### [Stated exercise]
Could you repeat the listing below word for word, leaving out the pictures?
<<<<
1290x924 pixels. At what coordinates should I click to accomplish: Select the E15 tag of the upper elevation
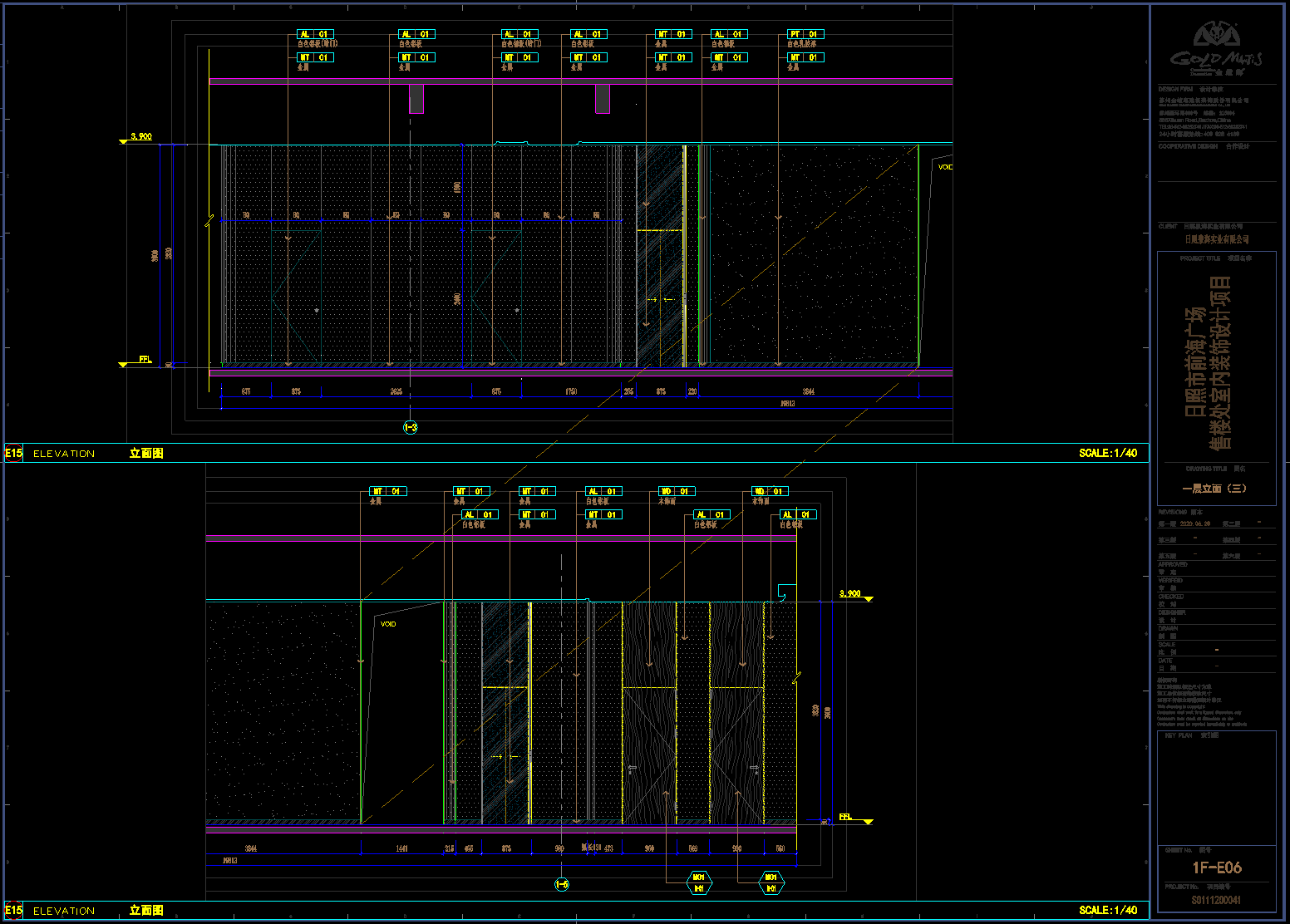point(13,453)
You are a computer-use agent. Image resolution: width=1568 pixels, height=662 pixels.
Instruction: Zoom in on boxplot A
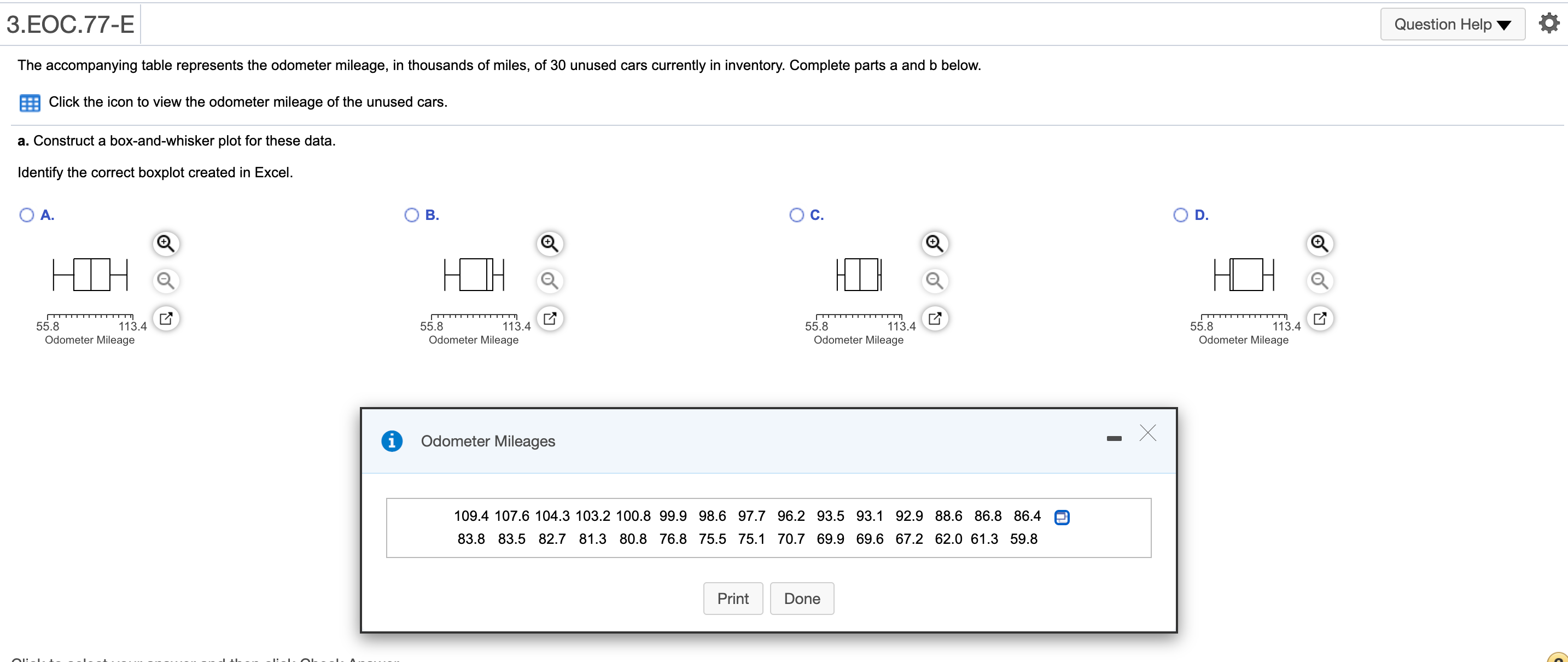tap(166, 243)
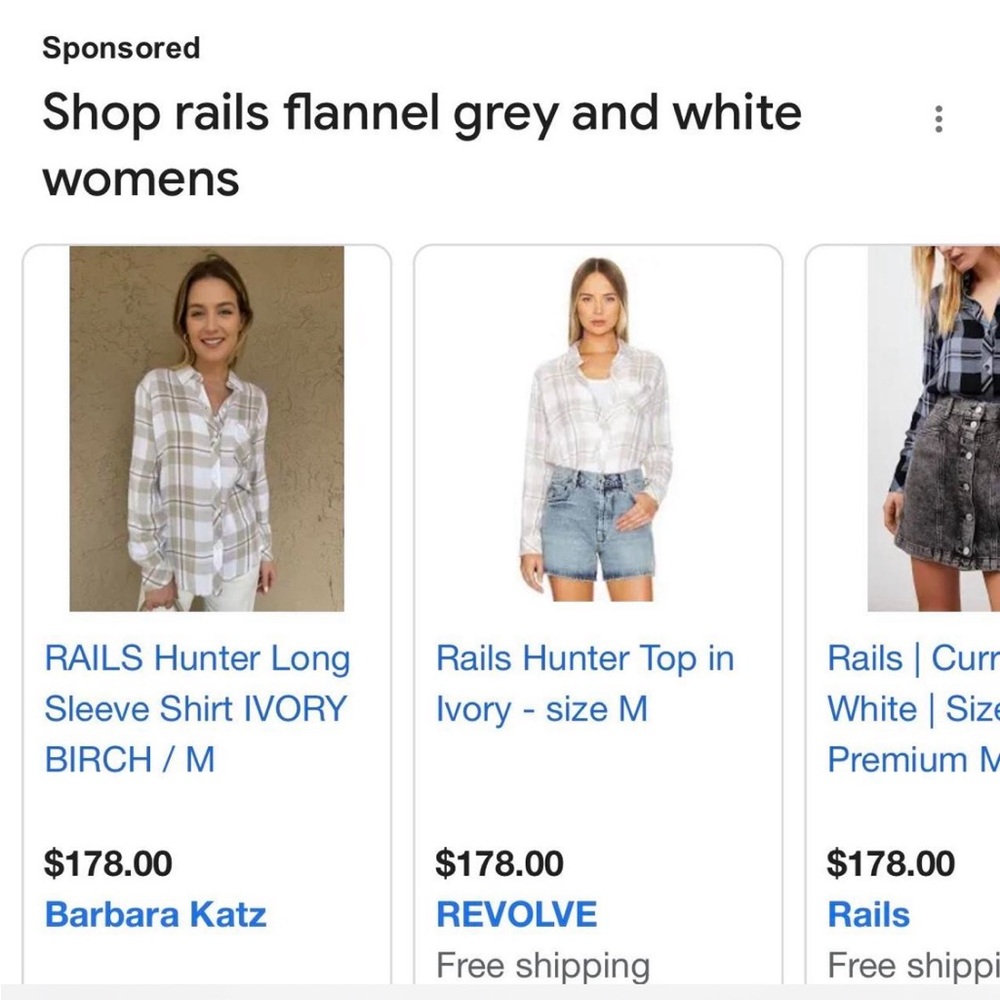Viewport: 1000px width, 1000px height.
Task: Click Free shipping text under REVOLVE
Action: point(541,965)
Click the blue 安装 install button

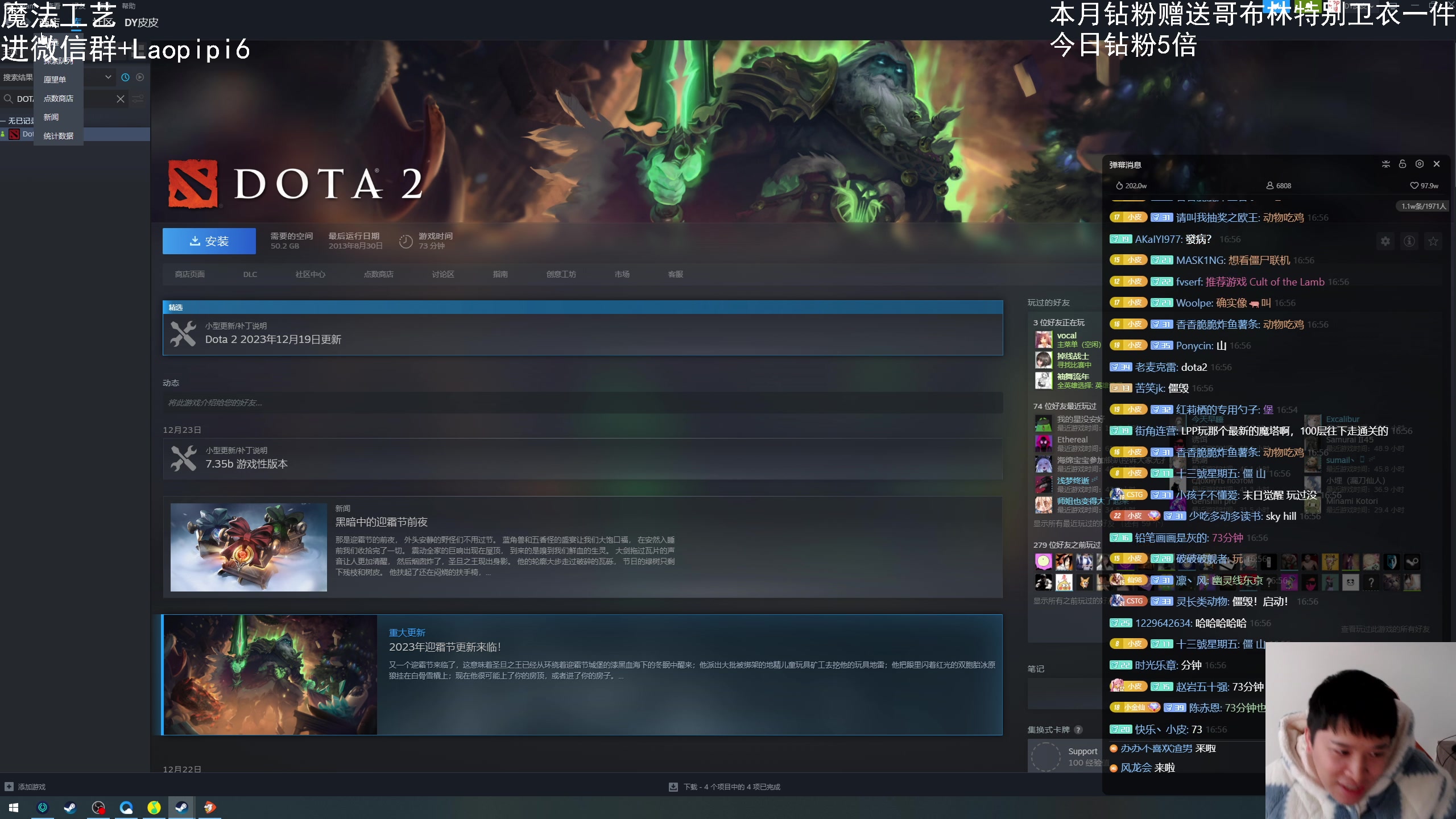click(209, 241)
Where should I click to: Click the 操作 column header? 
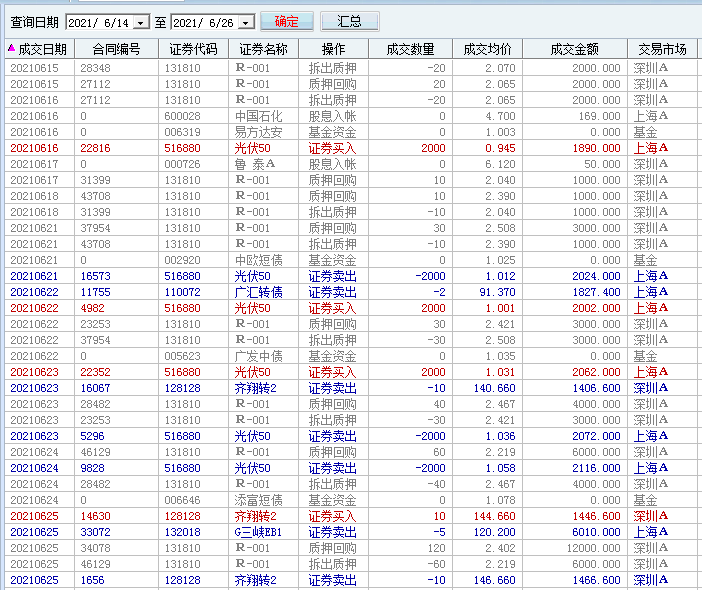point(334,49)
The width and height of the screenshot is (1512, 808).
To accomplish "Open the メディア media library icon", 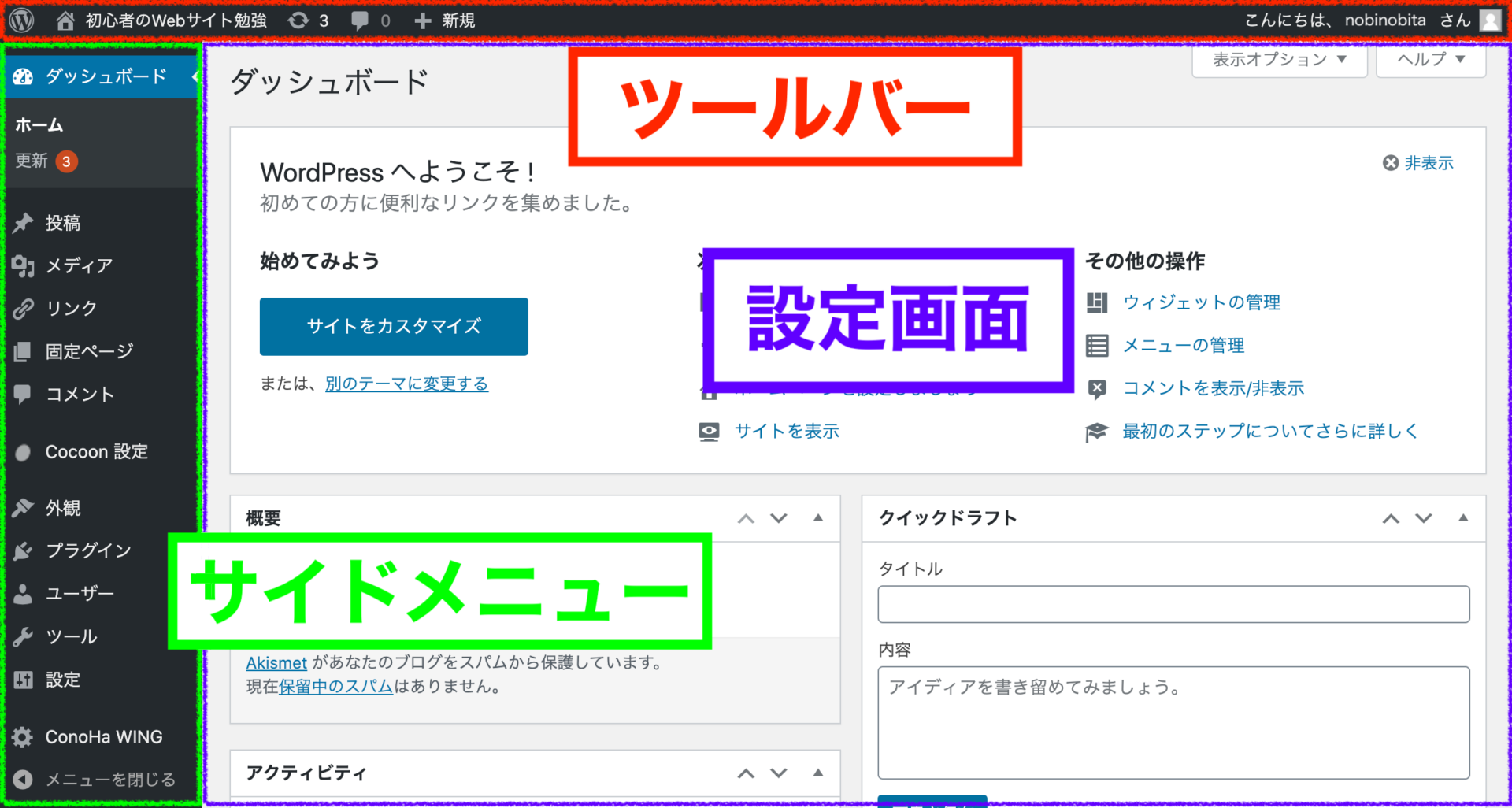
>>>>
### [Finished answer]
1290x924 pixels. At what coordinates should I click to accomplish: Select the E15 tag of the upper elevation
point(13,453)
You are a computer-use agent. Image resolution: width=1568 pixels, height=662 pixels.
Instruction: Zoom in on boxplot A
tap(166, 243)
Viewport: 1000px width, 1000px height.
Task: Click Free shipping text under REVOLVE
Action: point(541,965)
Click the blue 安装 install button

click(209, 241)
Where should I click to: Click the 操作 column header? 
point(334,49)
The width and height of the screenshot is (1512, 808).
To accomplish "Open the メディア media library icon", 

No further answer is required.